What these results show, he stated, is that the number of procedures carried out every year is not the only important factor in whether or not a patient survives after surgery. EURECCA Upper GI should show what else makes a difference.
“We know that hospital volume is important, but acts as a proxy for good perioperative care, including good diagnostics (patient selection), pre-operative discussion of each patient in a multidisciplinary team, adequate perioperative care in the surgical department and in the intensive care unit with adequate numbers of experienced doctors and nurses, and an infrastructure able to adequately deal with complications. Therefore, the goal of the EURECCA project is to improve patients’ outcomes throughout Europe by comparing and analysing care between countries and hospitals in order to discover what are the key factors that make a difference.”

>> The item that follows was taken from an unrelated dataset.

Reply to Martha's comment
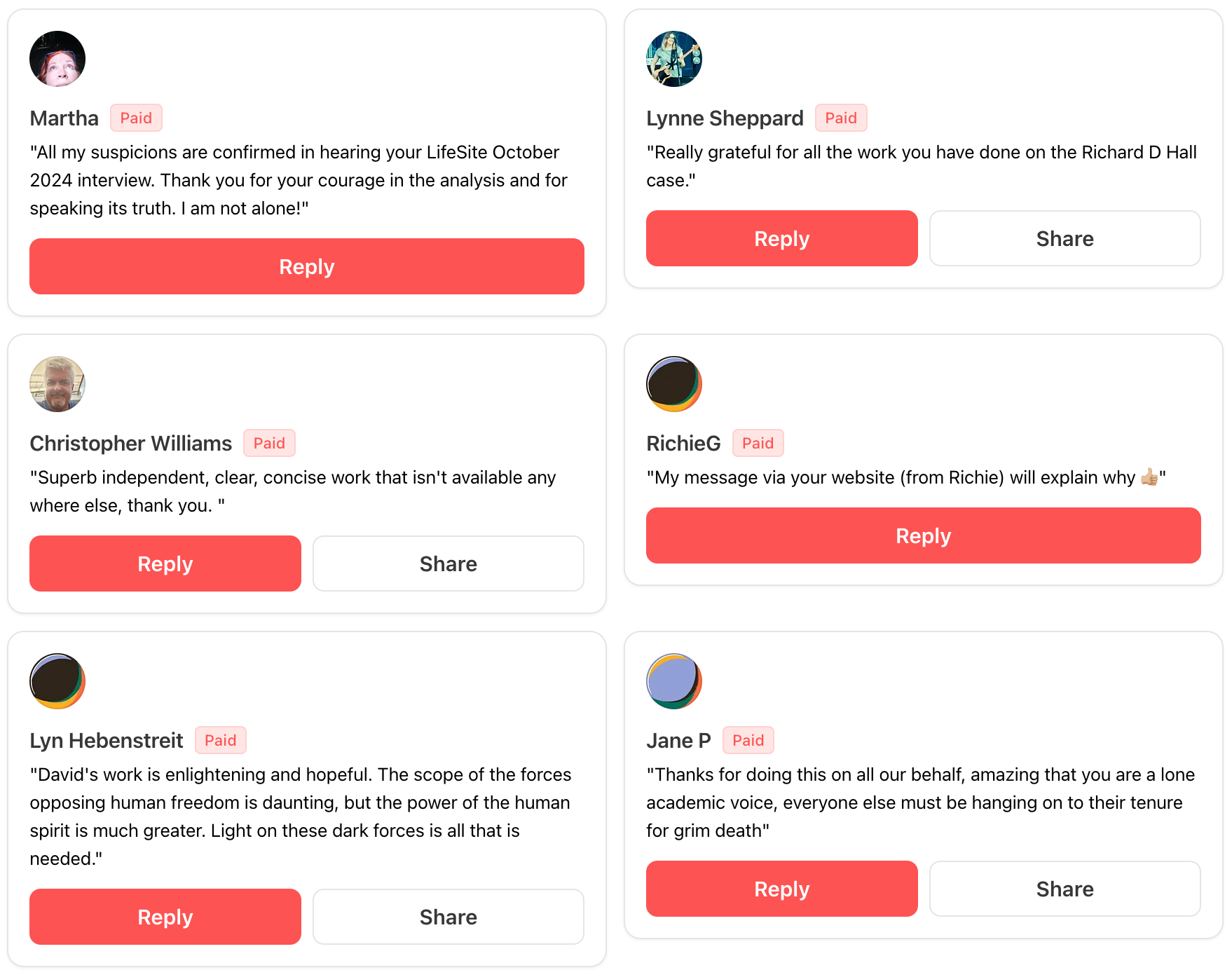 pos(306,266)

President of the European CanCer Organisation (ECCO), Professor Cornelis van de Velde, commented: “Initiated by the European Society of Surgical Oncology, the European Registration of Cancer Care (EURECCA) is now an international, multidisciplinary project that aims to analyse and improve the quality of care of cancer patients in Europe. It is auditing care in colorectal, upper GI, breast, liver, pancreas, gall bladder and bile duct cancers. So far, guidelines for truly multidisciplinary management of colorectal cancer have been developed. EURECCA Upper GI will help us do the same for oesophageal and gastric cancers. The belief that every cancer patient in Europe deserves the best treatment is a core value of ECCO; EURECCA is the tool to achieve this.”

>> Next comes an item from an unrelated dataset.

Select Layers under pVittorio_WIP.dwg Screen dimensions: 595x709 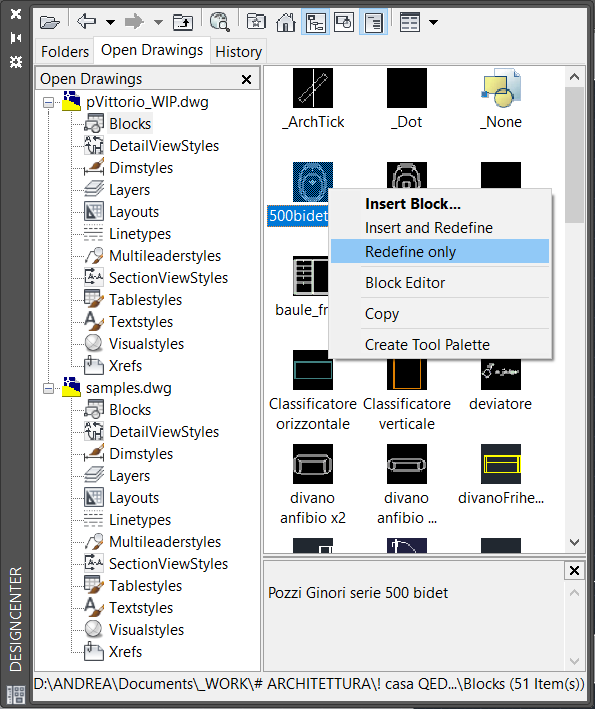pyautogui.click(x=129, y=190)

Professor Roberto Labianca, Director of the Department of Oncology and Haematology, Ospedale Giovanni XXIII, (Bergamo, Italy), commented on behalf of the European Society for Medical Oncology (ESMO): “As this survey indicates that hospital volume is important, but that it does not fully explain cancer outcome in different countries, the results of the EURECCA international project (with more countries, more diseases and a sound prospective methodology) are eagerly awaited. In order to give the patients the best treatment and to obtain the optimal results in an uniform way it is essential to explore the differences among countries and to operate to correct them: this is the mission of ESMO.”